» LAVORO DA SVOLGERE: Estrai queste righe e riportale identiche, comprese tutte le voci. Lascia fuori dalla risposta le immagini.

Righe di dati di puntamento
════════════════════

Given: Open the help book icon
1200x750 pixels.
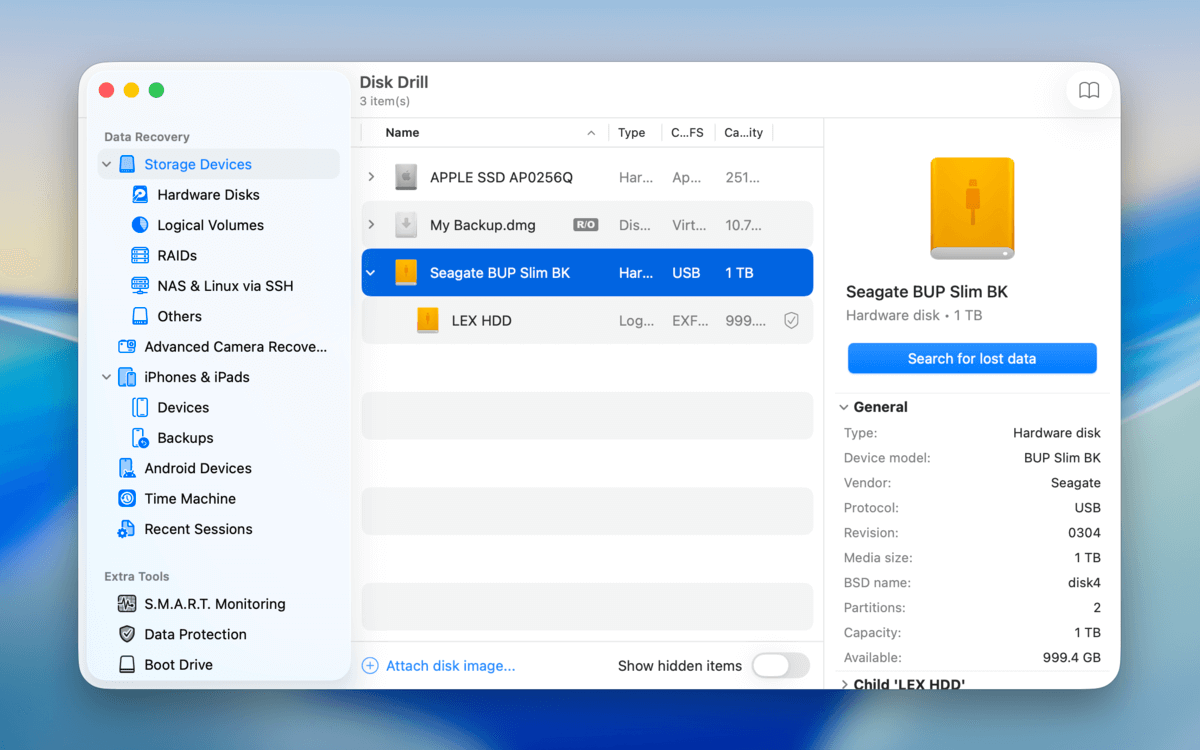Looking at the screenshot, I should pyautogui.click(x=1089, y=91).
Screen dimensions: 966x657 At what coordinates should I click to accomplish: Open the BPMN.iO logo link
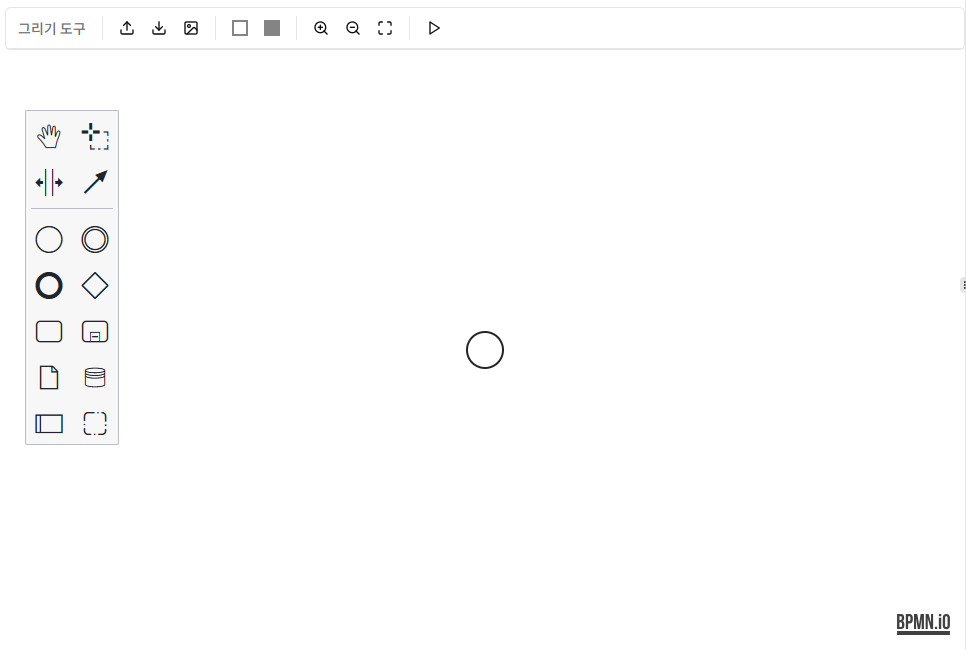coord(922,623)
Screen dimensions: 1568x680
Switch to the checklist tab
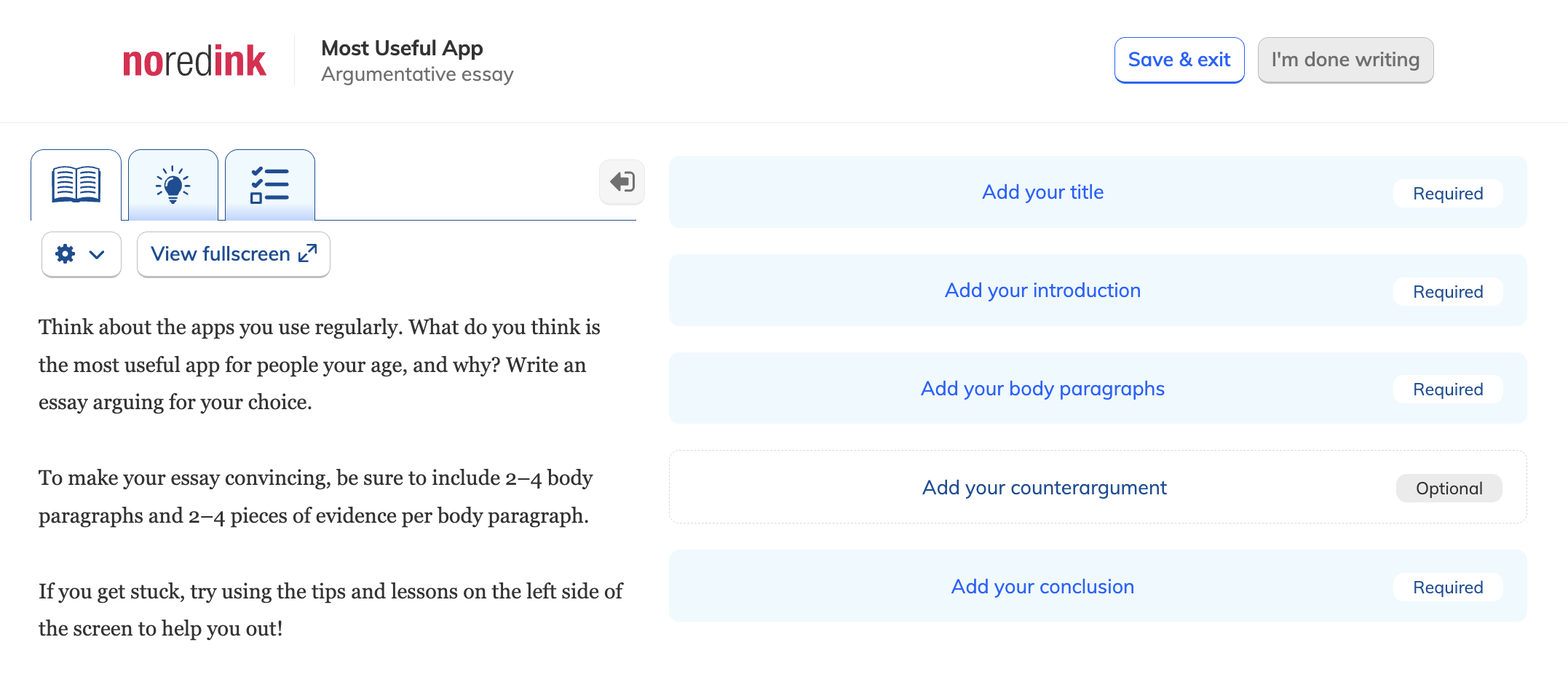[x=270, y=184]
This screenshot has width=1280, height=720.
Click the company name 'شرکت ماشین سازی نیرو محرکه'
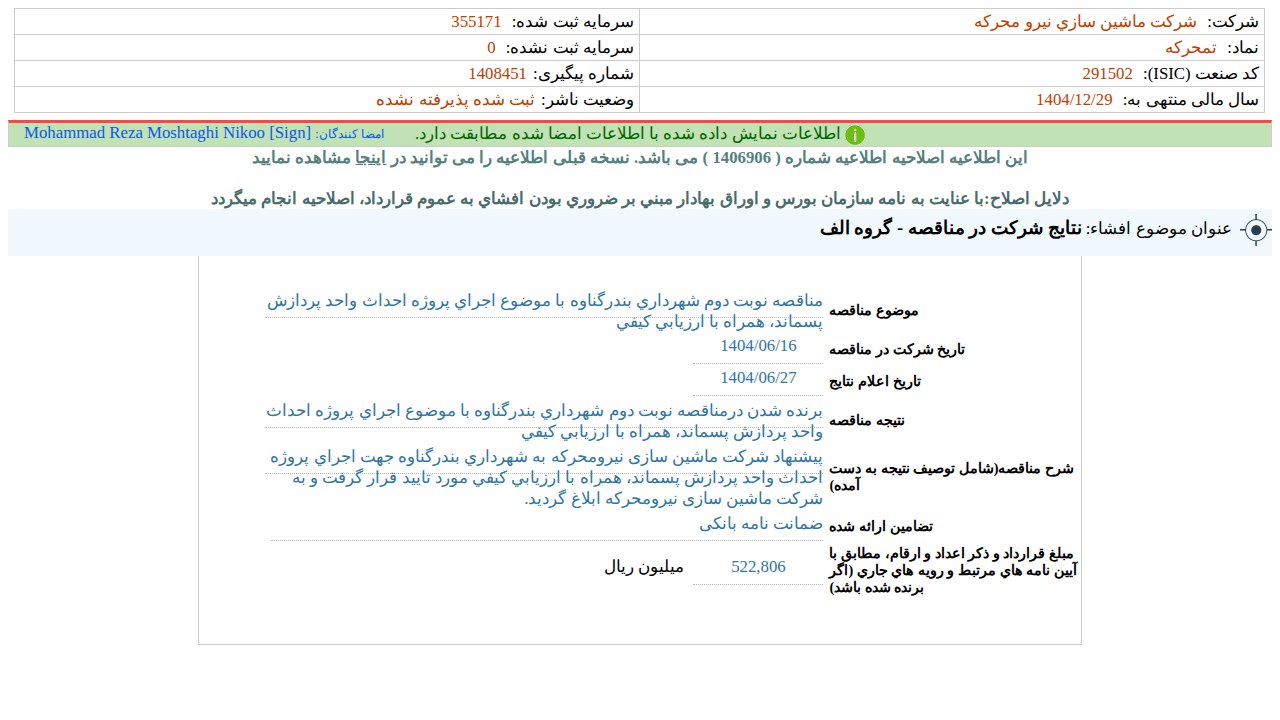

════════════════════

» RISPOSTA ESERCIZIO:
Given: Open the help book icon
1200x750 pixels.
Looking at the screenshot, I should pyautogui.click(x=1089, y=91).
Screen dimensions: 966x657 At what coordinates should I click to accomplish: Open the BPMN.iO logo link
coord(922,623)
Screen dimensions: 1568x680
Switch to the checklist tab
[x=270, y=184]
This screenshot has width=1280, height=720.
Click the company name 'شرکت ماشین سازی نیرو محرکه'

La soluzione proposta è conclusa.